Updated from 3:47 p.m. EST

What if search isn't as rich a gold mine as everyone thinks it is?

It's a valid question, and one that is on the minds of many investors Thursday after a key stock analyst put the brakes on his optimism about revenue growth at Google and Yahoo!.

Google was trading down 3.3% at $187.54, and Yahoo! was down 4.5% at $30.69 in Wednesday trading after RBC Capital Markets' Jordan Rohan cut his rating on the two stocks to sector perform. Rohan had been running with the search-engine bulls, having rated Google a top pick and Yahoo! outperform.

Now he rates Google outperform, lowering the price target for the stock to $200 from $250. Yahoo! has been downgraded to sector perform with a new price target of $34, down from $43.

So what changed? Rohan says he's been watching the pricing trends among the sponsored-search links that usually appear in the right-hand column when users type in a search term on Google and Yahoo! (The main column consists of "natural search" results -- unpaid for and ranked by algorithms to reflect the most linked-to Web pages.) In the first half of the fourth quarter, search prices are down by a double-digit figure at Google and down as much as 20% at Yahoo! Yahoo! relies on search revenue from its Overture unit for 40% of its revenue.

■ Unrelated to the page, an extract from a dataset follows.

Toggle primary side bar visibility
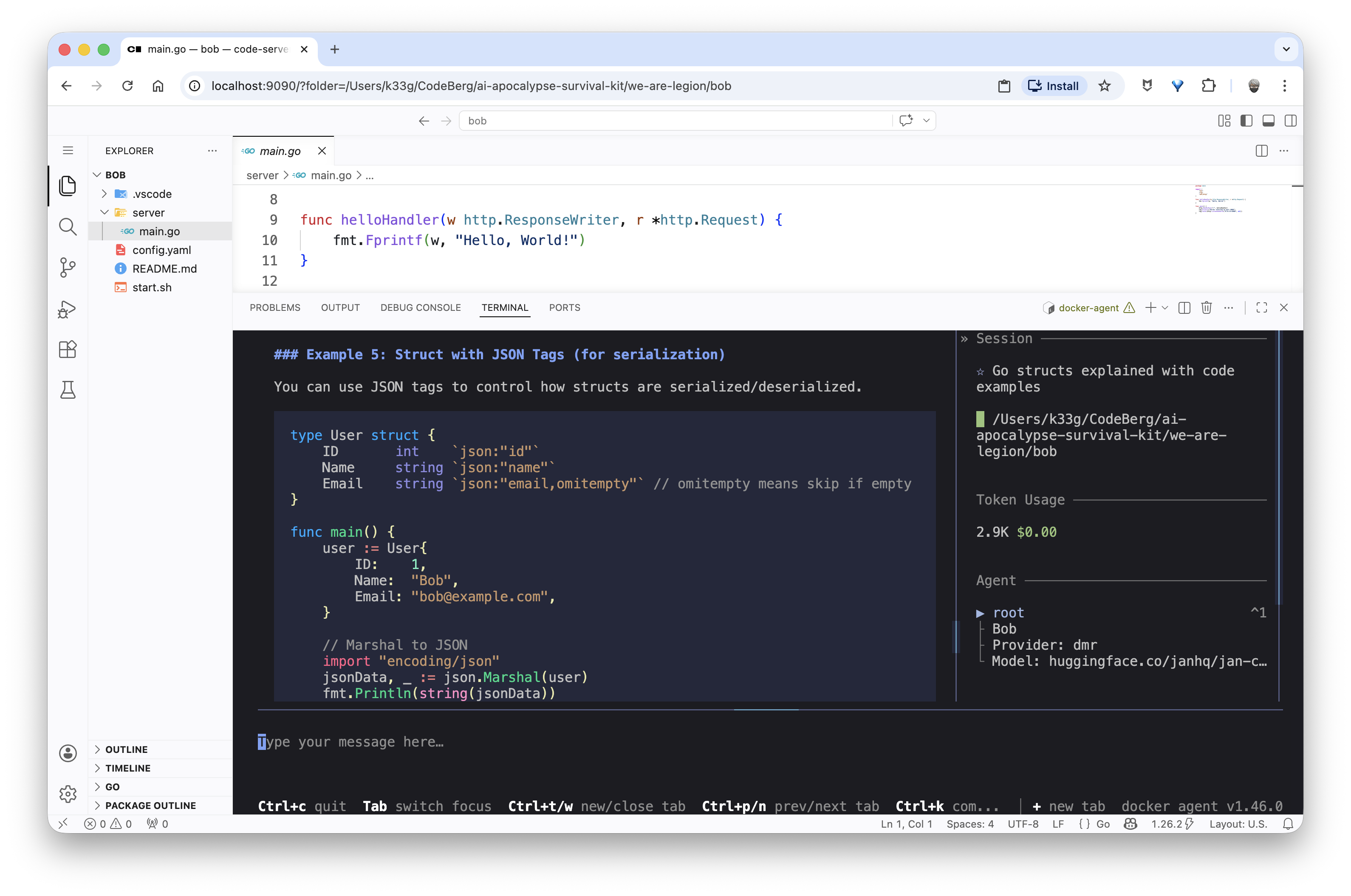 click(x=1246, y=121)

"We have assumed that the pricing trends improve during March but close the quarter at an 8% sequential decrease from 4Q04," Rohan wrote in his note on Google. He did not give an estimate for Yahoo!'s first-quarter pricing.

That would be a stark shift from what Rohan called a "robust" pricing environment in the fourth quarter of 2004, when comparison-shopping sites such as Shopping.com and Shopzilla were spending heavily to get as close to the top of the sponsored-link lists as they could. The more established online retailers such as eBay and Amazon.com were also caught up in the pricing frenzy.